**Jobs:**
**A.** According to the passage on Statistics Canada's information management strategy, what three things did Rancourt say managing information is?
**B.** Extend the passage on Statistics Canada's information management strategy past its final sentence.

**Document extract:**
(begin)

Statistics Canada’s information management strategy is the main interest of this workshop, although Rancourt said it is a work in progress. Information management is a priority for the government of Canada, for the chief statistician, and for the Library and Archives of Canada. The vision for information is that Statistics Canada brings value to Canadians using information assets. Information is considered an asset that is digitally available, optimally collected and processed, and professionally safeguarded. He said that managing information is a legal obligation, a policy obligation, and a business imperative.
Rancourt said that in terms of what Statistics Canada is trying to achieve, one could think of its strategy as a pyramid. At the bottom is the information that Statistics Canada knows it holds. Moving up the pyramid, that information is made accessible and usable. Then that information is managed as a strategic asset. In the past, Statistics Canada did not talk about retention periods and access responsibilities, and deleting files was almost a sin. But it turns out that some files are not of business value, he said. Information management has now been gradually integrated into daily activities, which is a culture shift for staff at Statistics Canada. As a result, employees can perform their activities more effectively, and given that, Canadians are better served.
Rancourt listed six benefits of information management as follows: (1) it helps to preserve corporate memory, which enhances reproducibility; (2) it identifies, documents, and preserves corporate information assets; (3) it facilitates information access and retrieval and increases work efficiencies; (4) it improves data sharing, knowledge transfer, and the preservation of information; (5) it reduces the amount of information retained, keeping only what is of business value; and (6) it reduces the risk of information loss. He said that one major goal of this approach is that within the federal family, every dataset produced and collected could be made available to everyone else. Although that is not going to happen due to the sensitivity of some information, there is openness by design.
Looking at the policy and legal instruments for Statistics Canada, Rancourt said, there is a government-wide information management policy, the Management Accountability Framework, which is a monitoring process under the secretary of the Treasury Board to determine compliance. There are also the Statistics Act, Statistics Canada’s policy and strategy, the policy informing users of data quality and methodology, and finally, audits. In terms of the audits, he noted, it is better not to wait for them but to make information available on a voluntary basis.
Rancourt added that there are outside drivers for Statistics Canada’s information management strategy. Society is changing, and there are increased demands and different views of statistics and data needs. There is an open government plan at the same time as a lot of innovation and new technologies, and standardization of various kinds. The standardization includes international standardization, which includes the General Statistical Business Process Model and the Statistical Data and Metadata Exchange, as well as the Data Documentation Initiative. Statistics Canada is following these.

(end)

**Supplied information:**
(begin)

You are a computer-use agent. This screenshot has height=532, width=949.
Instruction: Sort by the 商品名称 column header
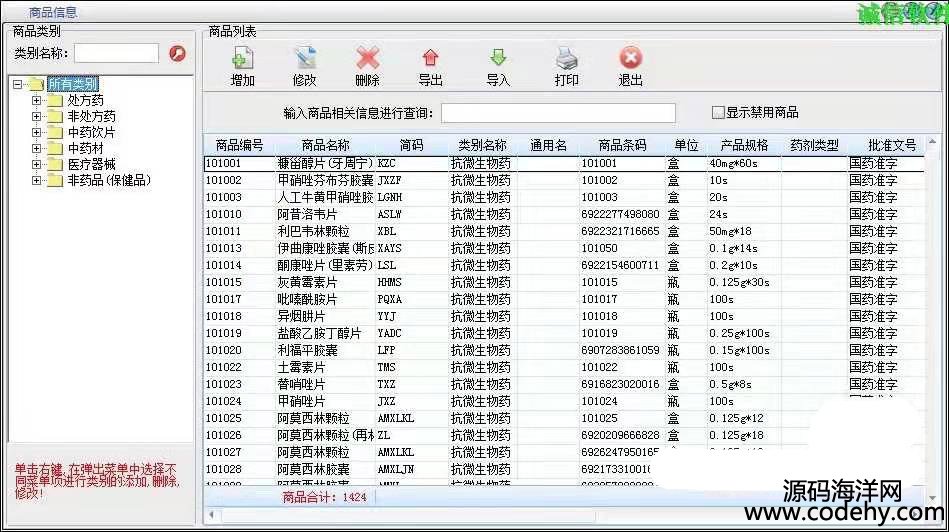pos(325,146)
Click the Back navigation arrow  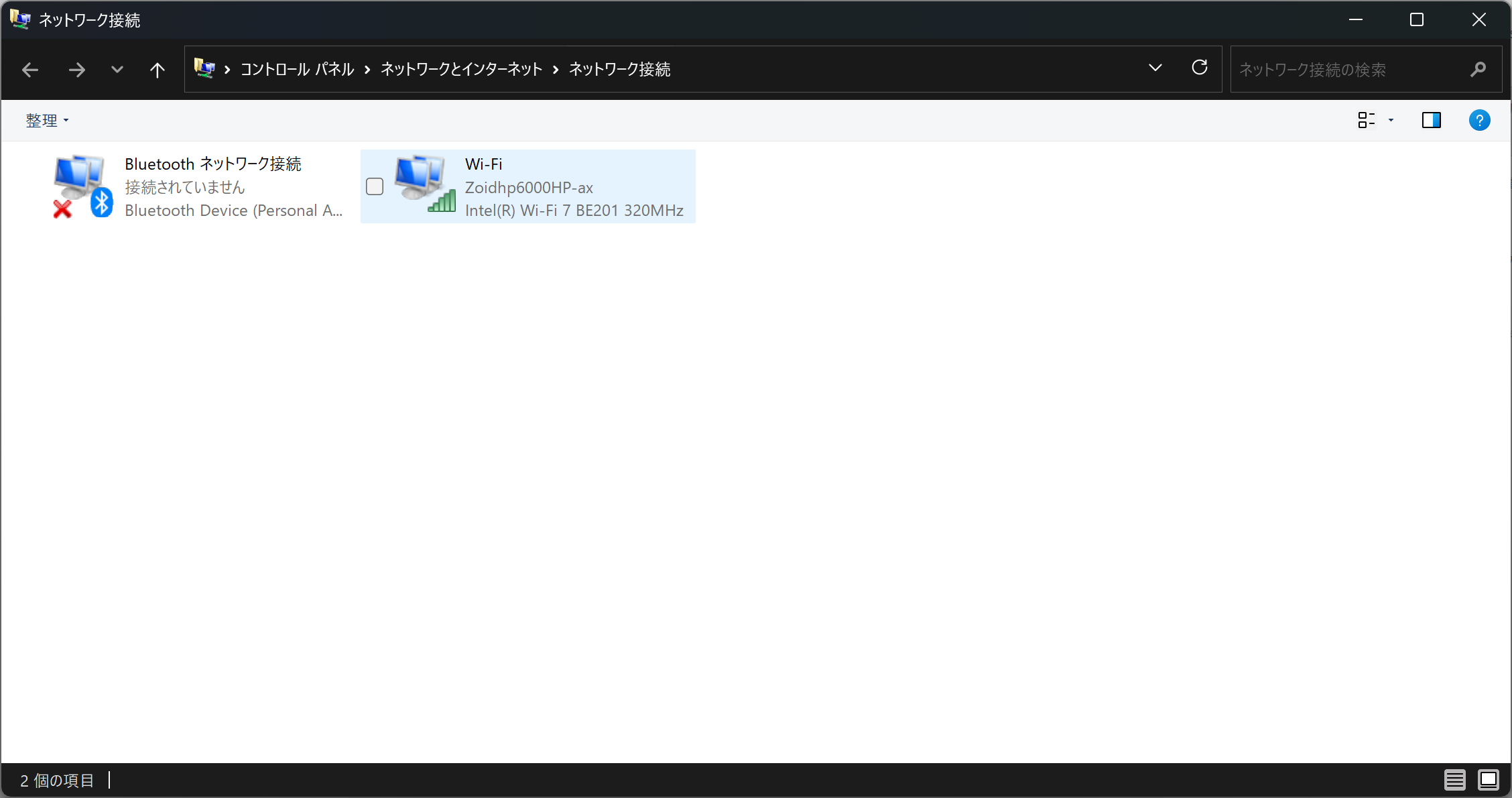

(end)

**Expected outputs:**
**A.** A legal obligation, a policy obligation, and a business imperative.

**B.**
Rancourt then talked about the strengths and needs of Statistics Canada’s information management strategy. The strengths are a rich heritage of data management, a secured processing environment, a strong culture of confidentiality, a set of highly skilled and professional employees, and an
exemplary track record of an “information contract” with Canadians; they trust us with their data, he said.
The Statistics Canada information management strategy is centered around three pillars. First is the people and information. For example, the agency is embarking on a mobility approach for staff so people can work from home, which involves working with data from portable devices. Related to this, Statistics Canada is considering using the cloud for some aspects of computing. The agency will not put the census on the cloud tomorrow, but it might be able to use the cloud for storing some data, Rancourt said.
The second pillar of the strategy is comprehensiveness. It covers data (microdata, aggregate data, metadata), documents (articles, presentations, e-mail, spreadsheets), and other information (collaborative space, corporate services information). Statistics Canada allows everyone to work in a collaborative space, but information of business value covers documents that are collaboratively refined to a final version.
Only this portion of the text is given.